Processing power can be an issue. If the specific software is asked to do too much on a low-powered computer, delays in processing will occur. In situations where real-time comparisons are a must, the system will simply be unable to deliver in a reliable, timely manner. And don’t forget the quality of the facial image database: If the reference images aren’t good enough in terms of clarity and resolution, then the whole system will be hobbled.
“Given these limits, it appears that facial recognition has a long way to go before it reaches the accuracy and reliability rates of fingerprint or iris-based recognition,” says Nosker, of Fulcrum Biometrics, which has offices in India and San Antonio. “The consensus of industry—and large users of biometric systems such as the Department of Defense—is thus that facial recognition is not sufficient as a standalone determination of identity in large scale databases/populations.” This is why his company sells the Fulcrum Biometrics Framework (FbF) identity solution, “which seamlessly incorporates face, iris, fingerprint and palm print identification.”
OPTIMIZING THE AREA
All of the limits described above can be dealt with, allowing security organizations to get the most out of their facial recognition/video surveillance systems.
“Lighting is key to capturing high resolution, usable video images,” says Schneiderman of Pittsburgh Pattern Recognition. “If you’ve got windows or other sources of glare in the shot, either mask them out with curtains or move the camera to another location.”

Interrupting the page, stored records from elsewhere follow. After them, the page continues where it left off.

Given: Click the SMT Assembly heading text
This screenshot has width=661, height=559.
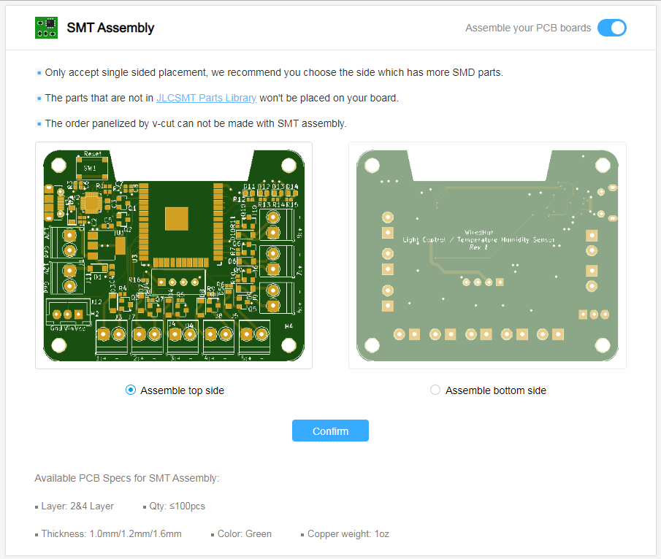Looking at the screenshot, I should click(x=110, y=28).
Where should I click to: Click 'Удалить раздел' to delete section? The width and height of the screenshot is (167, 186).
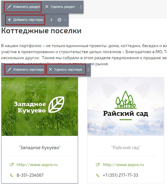click(x=60, y=7)
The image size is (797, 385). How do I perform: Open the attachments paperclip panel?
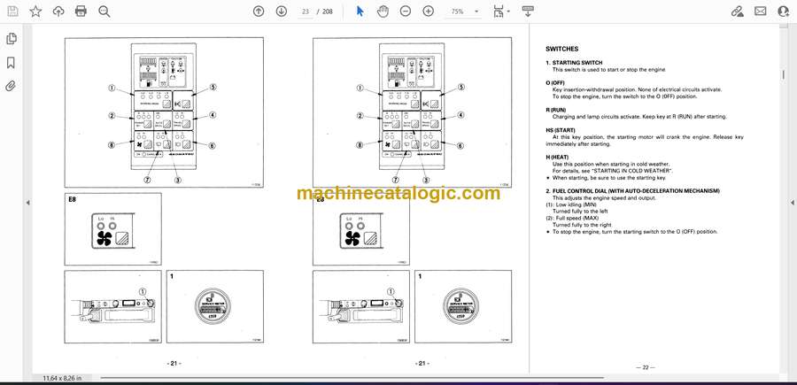coord(11,86)
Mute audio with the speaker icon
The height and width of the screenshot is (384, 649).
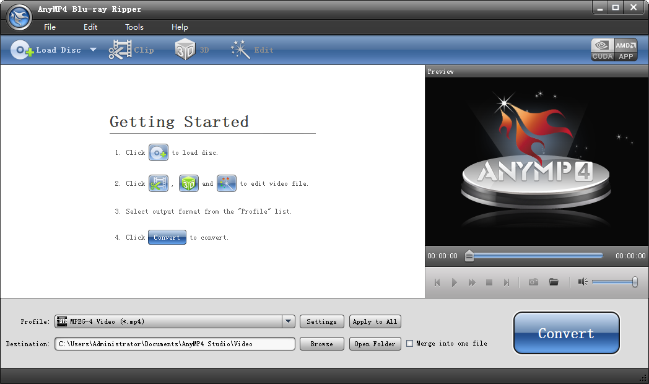click(x=582, y=282)
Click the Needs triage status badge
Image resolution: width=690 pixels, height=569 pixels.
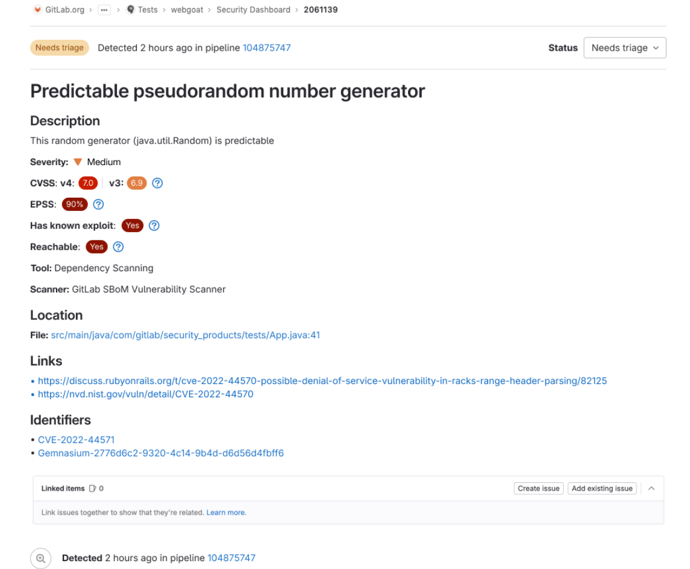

Cameras should also be restricted to medium or even close shots, to give the software more to work with when scanning an individual face. One way to do this successfully is to locate the security position “in a choke point,” says Raderschadt, of Cognitec. “By putting the position in a narrow, restricted area, you reduce the number of people that the camera has to cover; you can even bring it down to just one with proper camera placement.”
Cognitec Systems Corp.’s Examiner software corrects and enhances images to help find matches in a database. A second improvement is moving the camera down from their overhead perches, so that they are shooting towards the person being surveilled at eye level. “It makes sense to shoot surveillance video as close to the angle and position of your reference facial images,” Schneiderman says. “This provides a similar sample for the software to compare against the database, enhancing its ability to make accurate matches.”
“Nevertheless, a sample image may not always be from the same angle as the reference image,” he adds. “Our company has made great progress in being to recognize non-frontal face images and will be releasing software that accomplishes this shortly. This software will greatly expand the usability of face recognition to situations where it had not possible in the past.”
So, be sure that your surveillance system is recording to digital nonlinear files, and that these files are compatible with the facial recognition program you are thinking of buying. Use computers that have more than enough processing power to run the software, to allow ‘headroom’ for extra demands and eventual software upgrades. And to play it safe, consider Nosker’s advice about using facial recognition in tandem with other forms of surveillance and identification. Multiple systems provide higher certainty, plus a backup path should your facial recognition computer fail.
The bottom line: Combining facial recognition software with video surveillance can deliver a potent boost to any security system. In today’s justifiably paranoid times, it is an investment worth looking into.